Cuando cada sujeto es un ser oscuro e impredecible para sí mismo y para los demás, tanto en las relaciones familiares como en la vida privada y en los negocios públicos predomina la desconfianza y la enemistad.34 Dos factores que en buena medida son generados por el mercantilismo y el afán de lucro de los tiempos actuales, asuntos con los que Cicerón seguramente no habría estado de acuerdo, pues pensaba que el comercio que se distribuye “sin engañar a nadie, no se ha de condenar enteramente” (1984a, p. 41). De acuerdo con lo anterior, se podría decir que el capitalismo, en la perspectiva de Cicerón, no sería tan virulento si lograra conservar buena parte de los deberes que en la obra del romano se plantean. Obra que se fundamenta “en el origen casi divino del género humano, en la existencia de una ley universal y eterna, establecida por la naturaleza para regular el comportamiento de los hombres para con Dios (derecho religioso) y para con los hombres (derecho humano)” (1992, pp. XXVIII-XXIX). Aunque Cicerón (1984b) ironiza en Sobre la naturaleza de los dioses tanto la existencia de estos como el culto que los griegos y los romanos (incluyendo a los estoicos que tanto admiraba) le rendían a numerosos seres humanos divinizados (pp. 236-237), en Sobre las leyes afirma que la ley humana tiene su origen en Dios; afirmación que, desde la antigüedad hasta nuestros días, requeriría sin duda (como lo insinúa Cicerón) de interpretación.35 Según Taylor Caldwell, Cicerón experimentó gran interés por los escritos bíblicos, “especialmente los Salmos de David y las profecías del Mesías” (2011, p. 831).

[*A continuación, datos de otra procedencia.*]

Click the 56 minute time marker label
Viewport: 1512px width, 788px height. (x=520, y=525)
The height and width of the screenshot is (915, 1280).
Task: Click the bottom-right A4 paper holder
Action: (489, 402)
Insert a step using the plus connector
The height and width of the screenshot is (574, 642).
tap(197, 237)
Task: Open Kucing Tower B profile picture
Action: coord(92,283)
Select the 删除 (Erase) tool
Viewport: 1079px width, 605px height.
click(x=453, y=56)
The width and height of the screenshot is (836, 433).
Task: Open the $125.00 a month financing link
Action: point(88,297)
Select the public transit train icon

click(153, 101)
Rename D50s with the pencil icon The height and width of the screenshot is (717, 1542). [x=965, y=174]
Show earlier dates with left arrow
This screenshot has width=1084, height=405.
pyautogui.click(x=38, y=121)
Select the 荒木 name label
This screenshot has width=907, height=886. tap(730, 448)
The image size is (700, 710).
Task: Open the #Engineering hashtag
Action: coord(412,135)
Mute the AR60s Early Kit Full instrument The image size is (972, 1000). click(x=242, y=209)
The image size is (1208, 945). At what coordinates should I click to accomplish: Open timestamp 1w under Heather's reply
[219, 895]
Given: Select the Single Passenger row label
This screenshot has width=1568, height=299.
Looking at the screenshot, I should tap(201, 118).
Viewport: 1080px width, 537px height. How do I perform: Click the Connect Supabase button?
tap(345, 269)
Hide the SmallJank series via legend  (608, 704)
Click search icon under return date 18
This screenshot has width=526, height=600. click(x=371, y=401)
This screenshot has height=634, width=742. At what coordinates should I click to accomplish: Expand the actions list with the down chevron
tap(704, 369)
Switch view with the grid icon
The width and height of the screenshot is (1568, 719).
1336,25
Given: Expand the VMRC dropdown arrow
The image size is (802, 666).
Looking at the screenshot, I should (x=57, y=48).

Sin embargo, en un mundo de incertidumbres, egoísmos y crueldad, similar al que respirara Cicerón en la Roma de su época, probablemente solo nos quede como consuelo continuar filosofando para establecer relaciones sólidas y creíbles entre lo simbólico y la realidad, así ello no parezca ser una actividad útil como las que tienen lugar en la actualidad, en un ambiente plagado por la lógica del discurso capitalista y el afán desmedido de rentabilidad.36 Debe decirse que esta actitud filosófica también se ha ido disolviendo en un mundo cada vez más preocupado por lo material y la apariencia y muy poco por lo verdaderamente importante, como diría Foucault, sobre el cuidado de sí, de los otros y de las cosas. En cuanto a esto, escribe: “Encontramos largas y hermosas páginas sobre la vejez, inspiradas en Cicerón, Séneca y Demócrito. En ellas, la vejez aparece como una fase de realización ética hacia la cual hay que tender: en el crepúsculo de la vida, la relación consigo debe llegar al Zenit” (Foucault, 2012, p. 504). En esta perspectiva, es necesario decir que la difusión y la protección de los derechos humanos es otra forma del cuidado de sí y de los deberes morales, los cuales anticipan o preludian la igualdad en tales derechos. Refiriéndose a la igualdad política, en Sobre la república Cicerón dice: “Ciertamente la igualdad absoluta de los derechos que querrían conseguir los pueblos libres, no se puede mantener y esta que llaman igualdad es en realidad la cosa más injusta” (1992, p. 35). Los deberes son otra forma de nombrar el padre, la culpa estructural y la responsabilidad ética, razón por la que conjeturamos que el sujeto desabonado del inconsciente (que es indicio de psicosis) probablemente también lo esté de los deberes morales, de los derechos humanos, de la paz y de la relación con el otro en la vida social. Lo real de la condición humana es que tanto el sujeto como la sociedad se caractericen por su división interna, y las relaciones de cada sujeto son, desde la perspectiva del narcisismo, con su objeto (con el fantasma) y no con el mundo, como en ocasiones se cree al soñar con la paz.